• [EXCERPTED PASSAGE]:
━━━━━━
Problems traversing instance data

38 views
Skip to first unread message

Leo Breebaart

unread,
Jul 26, 2012, 1:28:34 PM7/26/12
to surfrdf
Hi all,

I suspect I have a deep misunderstanding of how SuRF (and/or RDF)
is supposed to work. I have created a minimal example that
illustrates my problem, and I hope that a kind soul reading this
can explain to me what is going wrong.

I am trying to parse the following instance data representing a
tree with a root and two nodes:

--------------------------------------------------
:Top
a proc:ProcedureDefinition;
rdfs:label "Top";
proc:step [ a proc:ProcedureCall;
proc:definition :Sub1;
];
proc:step [ a proc:ProcedureCall;
proc:definition :Sub2;
]
.

:Sub1
a proc:ProcedureDefinition;
rdfs:label "Sub1"
.

:Sub2
a proc:ProcedureDefinition;
rdfs:label "Sub2"
.
-----------------------------------------------------

All I want to do using SuRF is (a) find the top node, and (b)
print the labels of the children. (a) is no problem, (b) is
what's driving me insane

My Python program contains the following relevant code:

-------------------------------------------------------
ProcedureDefinition =
session.get_class(surf.ns.PROC['ProcedureDefinition'])

topdef = ProcedureDefinition.get_by(rdfs_label="Top").first()
print topdef.rdfs_label
step = topdef.proc_step.first
print step.rdfs_label
---------------------------------------------------------

The first rdfs:label print is fine: it prints out "Top", just as
I expect. The second print statement, where I am expecting it to
print out the label of whatever child node of my top instance
happened to be picked as 'first', instead prints out:

[rdflib.term.Literal(u'Top'), rdflib.term.Literal(u'Sub2'),
rdflib.term.Literal(u'Sub1')]

i.e. it's a list of *all* the labels associated with *any*
ProcedureDefinition in the store!

As I said: I don't understand at all why this is happening, and
I'd be enormously grateful for some assistance, either on why
it's not doing what I expect, but also on how I could change
things so that it does. If it helps, I've put the full files on
DropBox: <http://dl.dropbox.com/u/31054689/min-test.tar.gz>

Regards, and many thanks in advance,

--
Leo

cuu...@gmail.com

unread,
Jul 26, 2012, 5:19:10 PM7/26/12
to sur...@googlegroups.com
The part that prints all three labels looks like a bug, should have
been empty list. Either that, or I too lack understanding how BNodes
work...

But to get to definition labels, you have to dig deeper:

print step.proc_definition.first.rdfs_label.first

Peteris


2012/7/26 Leo Breebaart <l...@lspace.org>:
> --
> You received this message because you are subscribed to the Google Groups "surfrdf" group.
> To post to this group, send email to sur...@googlegroups.com.
━━━━━━
• [RECORDS SHOWN]:
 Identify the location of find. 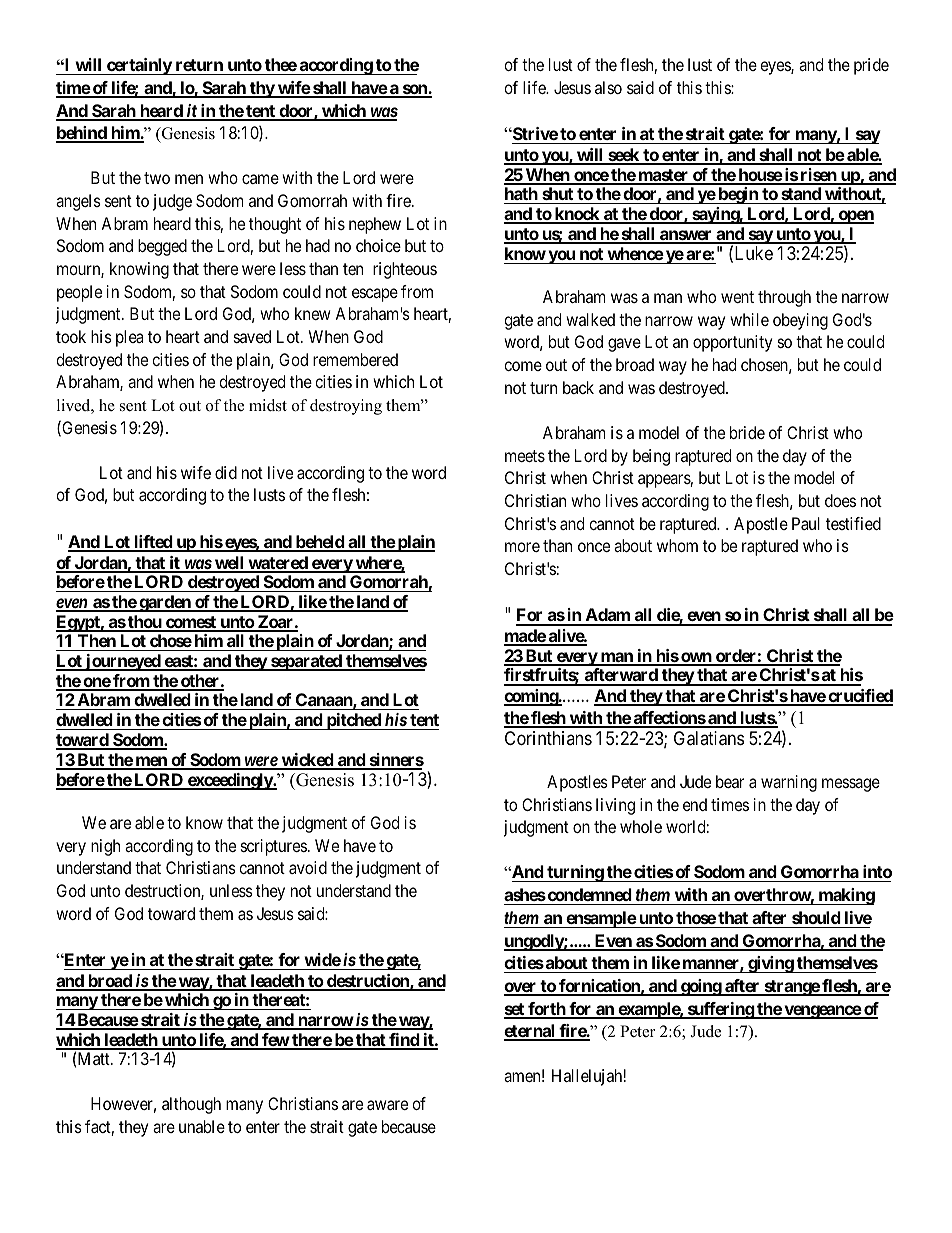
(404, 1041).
━━━━━━
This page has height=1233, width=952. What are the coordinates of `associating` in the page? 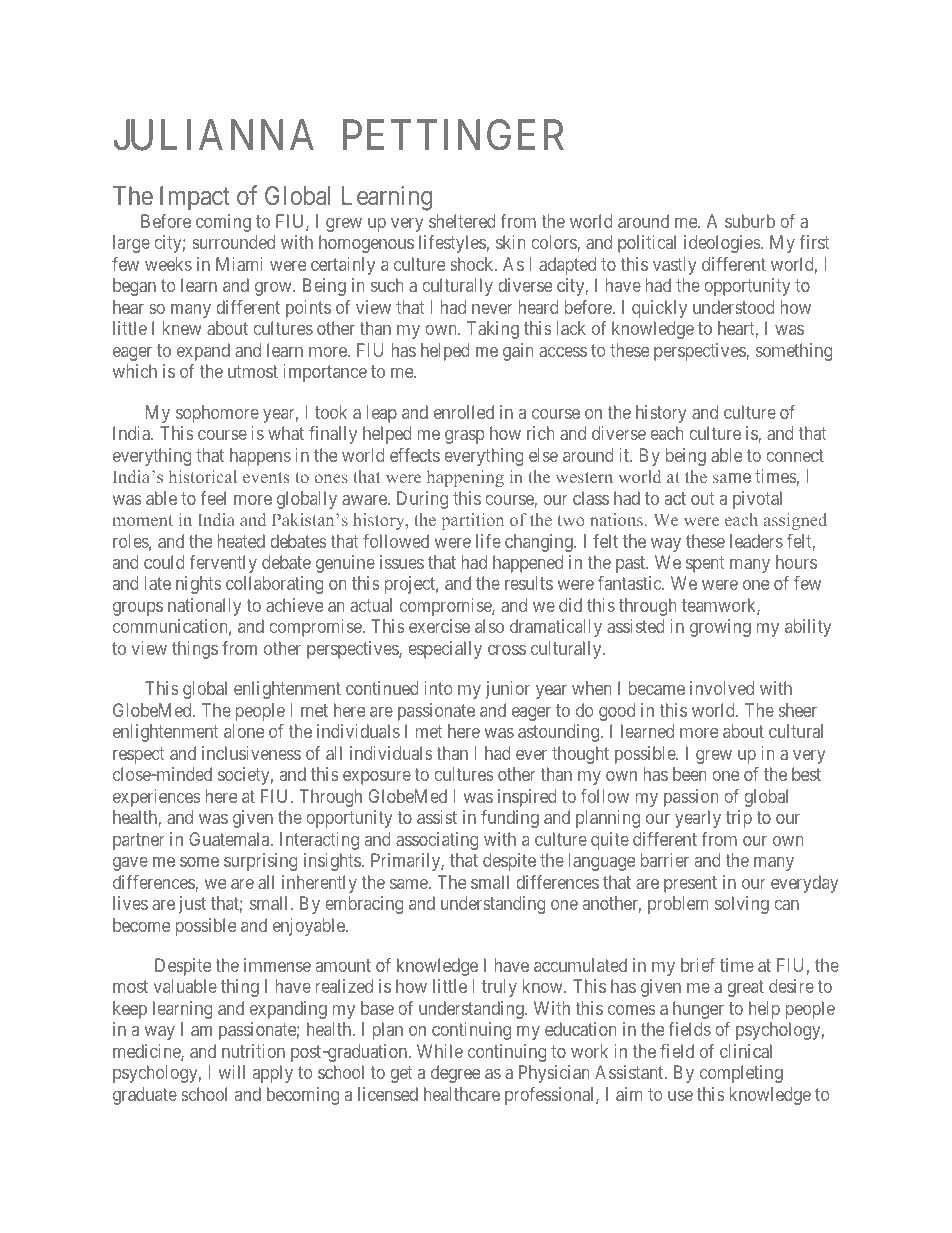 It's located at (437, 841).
━━━━━━
• [EXERCISES]:
A – In the SuRF forum thread, what does the reply say the second print statement should have produced instead of all three labels?
B – List every rdfs:label value given in the instance data of the SuRF forum thread.
C – Write a continuation of the SuRF forum thread, picking up right after its last line.

• [TASK-BY-TASK RESULTS]:
A – An empty list.

B –
- "Top"
- "Sub1"
- "Sub2"

C –
> To unsubscribe from this group, send email to surfrdf+u...@googlegroups.com.
> For more options, visit this group at http://groups.google.com/group/surfrdf?hl=en.
>

Leo Breebaart

unread,
Jul 27, 2012, 3:29:00 AM7/27/12
to sur...@googlegroups.com


On Thursday, 26 July 2012 23:19:10 UTC+2, Pēteris Caune wrote:

The part that prints all three labels looks like a bug, should have
been empty list. Either that, or I too lack understanding how BNodes
work...

But to get to definition labels, you have to dig deeper:

print step.proc_definition.first.rdfs_label.first
 
Oops, you are right -- I think I was trying out so
many different things yesterday, that in the end I just
got too confused about what I was looking at, sorry.

Unfortunately, the problem remains. In my data,
every BNode step instance has a single proc:definition
instance attached to it, just as it has a single rdfs:label. But just as
rdfs:label in my example returned *all* the labels, if you try
to print or iterate over step.proc_definition, it returns a sequence
of *all* the ProcedureDefinition instances in the graph, not just the
one(s) associated with the BNode.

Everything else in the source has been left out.